Net Interest Income. Net interest income increased by $216,000, or 1.6%, to $14.0 million for the three months ended March 31, 2007, from $13.8 million for the three months ended March 31, 2006. Our net interest rate spread increased by six basis points to 2.98% for the three months ended March 31, 2007, from 2.92% for the same period in 2006. Factors contributing to the increase in net interest income included a 19 basis point increase in our net interest margin to 3.84% for the three months ended March 31, 2007, a $62.5 million increase in average loans to $1.323 billion from $1.261 billion during the same period in 2006, a $133.3 million decrease in average investment securities available-for-sale to $112.2 million from $245.5 million during the same period in 2006, and a $36.6 million decrease in average interest-bearing liabilities to $1.120 billion, which included a 38.3% decrease in average borrowings, from $1.156 billion during the same period in 2006. Interest income increased $1.5 million, or 6.7%, to $23.8 million for the three months ended March 31, 2007, from $22.3 million for the three months ended March 31, 2006. The increase in interest income reflected a 62 basis point improvement in the average yield on interest-earning assets to 6.51% at March 31, 2007, from 5.89% at March 31, 2006, which was partially offset by $52.5 million, or 3.4%, decrease in total average interest-earning assets, to $1.481 billion for the three months ended March 31, 2007, from $1.534 billion for the same period in 2006.
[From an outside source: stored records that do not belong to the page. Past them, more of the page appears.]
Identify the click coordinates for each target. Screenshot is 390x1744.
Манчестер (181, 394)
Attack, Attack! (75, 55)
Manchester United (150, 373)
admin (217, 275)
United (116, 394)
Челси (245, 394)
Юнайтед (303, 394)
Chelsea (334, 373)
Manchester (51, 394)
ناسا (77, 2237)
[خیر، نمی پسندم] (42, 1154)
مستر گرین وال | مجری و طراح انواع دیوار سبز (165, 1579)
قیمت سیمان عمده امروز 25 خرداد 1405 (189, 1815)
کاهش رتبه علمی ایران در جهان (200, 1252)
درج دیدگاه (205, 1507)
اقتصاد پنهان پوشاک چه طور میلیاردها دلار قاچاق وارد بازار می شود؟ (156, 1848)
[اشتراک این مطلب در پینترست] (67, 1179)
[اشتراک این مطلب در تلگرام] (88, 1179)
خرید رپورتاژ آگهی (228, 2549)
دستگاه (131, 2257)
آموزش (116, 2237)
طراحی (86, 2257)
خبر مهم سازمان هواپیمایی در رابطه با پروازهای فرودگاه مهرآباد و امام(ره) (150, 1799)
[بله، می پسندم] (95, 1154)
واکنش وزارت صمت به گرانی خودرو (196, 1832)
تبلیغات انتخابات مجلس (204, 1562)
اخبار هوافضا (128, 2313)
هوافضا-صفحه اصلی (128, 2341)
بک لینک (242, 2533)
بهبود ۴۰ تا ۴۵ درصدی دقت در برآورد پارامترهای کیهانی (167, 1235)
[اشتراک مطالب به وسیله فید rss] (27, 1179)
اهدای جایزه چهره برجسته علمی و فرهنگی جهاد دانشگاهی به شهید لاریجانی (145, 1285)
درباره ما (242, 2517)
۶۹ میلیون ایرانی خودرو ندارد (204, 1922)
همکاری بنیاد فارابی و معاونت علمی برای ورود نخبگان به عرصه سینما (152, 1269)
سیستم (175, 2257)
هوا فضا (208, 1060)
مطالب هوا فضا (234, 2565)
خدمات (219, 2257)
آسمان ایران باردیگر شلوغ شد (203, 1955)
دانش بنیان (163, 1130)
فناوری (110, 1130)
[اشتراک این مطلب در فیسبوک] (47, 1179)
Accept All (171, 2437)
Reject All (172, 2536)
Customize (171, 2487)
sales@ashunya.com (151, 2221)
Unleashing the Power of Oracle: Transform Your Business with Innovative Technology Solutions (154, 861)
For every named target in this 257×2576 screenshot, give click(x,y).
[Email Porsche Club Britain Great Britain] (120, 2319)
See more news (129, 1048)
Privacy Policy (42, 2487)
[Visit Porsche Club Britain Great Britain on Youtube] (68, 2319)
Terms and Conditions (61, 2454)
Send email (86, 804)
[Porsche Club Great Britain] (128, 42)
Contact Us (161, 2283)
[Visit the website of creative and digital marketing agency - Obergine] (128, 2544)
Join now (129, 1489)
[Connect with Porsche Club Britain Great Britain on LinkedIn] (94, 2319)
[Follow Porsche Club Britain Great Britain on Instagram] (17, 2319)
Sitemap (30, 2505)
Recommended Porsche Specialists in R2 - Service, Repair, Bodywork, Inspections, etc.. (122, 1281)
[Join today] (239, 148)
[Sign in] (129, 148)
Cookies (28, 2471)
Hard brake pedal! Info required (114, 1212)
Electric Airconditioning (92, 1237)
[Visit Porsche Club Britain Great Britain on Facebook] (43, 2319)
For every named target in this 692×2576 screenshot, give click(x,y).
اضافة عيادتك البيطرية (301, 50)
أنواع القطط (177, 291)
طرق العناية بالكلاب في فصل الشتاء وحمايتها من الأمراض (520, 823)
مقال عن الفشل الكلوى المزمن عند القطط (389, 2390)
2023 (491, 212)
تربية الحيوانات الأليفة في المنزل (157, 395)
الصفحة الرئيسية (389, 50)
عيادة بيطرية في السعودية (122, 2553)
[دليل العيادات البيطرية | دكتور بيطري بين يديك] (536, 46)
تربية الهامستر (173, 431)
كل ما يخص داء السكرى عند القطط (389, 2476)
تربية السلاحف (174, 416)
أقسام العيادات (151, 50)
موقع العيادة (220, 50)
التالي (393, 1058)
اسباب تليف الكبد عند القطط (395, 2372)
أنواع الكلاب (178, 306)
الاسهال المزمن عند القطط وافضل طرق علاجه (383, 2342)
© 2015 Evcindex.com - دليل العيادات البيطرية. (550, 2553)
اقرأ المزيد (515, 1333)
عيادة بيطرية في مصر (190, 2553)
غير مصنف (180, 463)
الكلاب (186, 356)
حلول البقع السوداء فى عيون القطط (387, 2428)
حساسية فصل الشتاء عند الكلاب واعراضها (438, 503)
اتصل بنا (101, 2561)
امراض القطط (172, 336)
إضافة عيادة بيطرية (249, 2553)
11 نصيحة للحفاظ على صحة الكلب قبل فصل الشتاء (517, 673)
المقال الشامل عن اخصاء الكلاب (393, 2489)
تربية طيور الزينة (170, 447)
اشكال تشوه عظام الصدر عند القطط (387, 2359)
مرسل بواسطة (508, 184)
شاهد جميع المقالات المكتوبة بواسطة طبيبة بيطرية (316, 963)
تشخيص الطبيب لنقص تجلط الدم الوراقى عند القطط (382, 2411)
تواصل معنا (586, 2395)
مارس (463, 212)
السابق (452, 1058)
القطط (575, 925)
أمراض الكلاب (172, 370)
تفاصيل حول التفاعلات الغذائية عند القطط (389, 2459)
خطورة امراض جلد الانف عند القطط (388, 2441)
Interest income from loans, the most significant portion of interest income, increased $2.2 million, or 11.0%, to $21.7 million for the three months ended March 31, 2007, from $19.6 million for the three months ended March 31, 2006. The increase in interest income on loans resulted primarily from a 36 basis point increase in the average yield on loans to 6.66% for the three months ended March 31, 2007, from 6.30% for the same period in 2006, due to higher market interest rates, and a $62.5 million, or 5.0%, increase in the average balance of loans outstanding to $1.323 billion for the three months ended March 31, 2007, from $1.261 billion for the same period in 2006.

Interest income from securities available for sale decreased by $972,000, or 38.9%, to $1.5 million for the three months ended March 31, 2007, from $2.5 million for the three months ended March 31, 2006, due in part to a decrease of $133.3 million, or 54.3%, in the average outstanding balance of securities available for sale to $112.2 million for the three months ended March 31, 2007, from $245.5 million for the same period in 2006. We decided to reduce our portfolio of investment securities available-for-sale throughout 2006 to eliminate certain lower yielding securities and configure our balance sheet in a way that was better positioned for a flat or inverted yield curve environment. Partially offsetting the decrease in average balances in securities available-for-sale was a 139 basis point increase in the yield on securities available-for-sale to 5.51% for the three months ended March 31, 2007, from 4.12% for the same period in 2006.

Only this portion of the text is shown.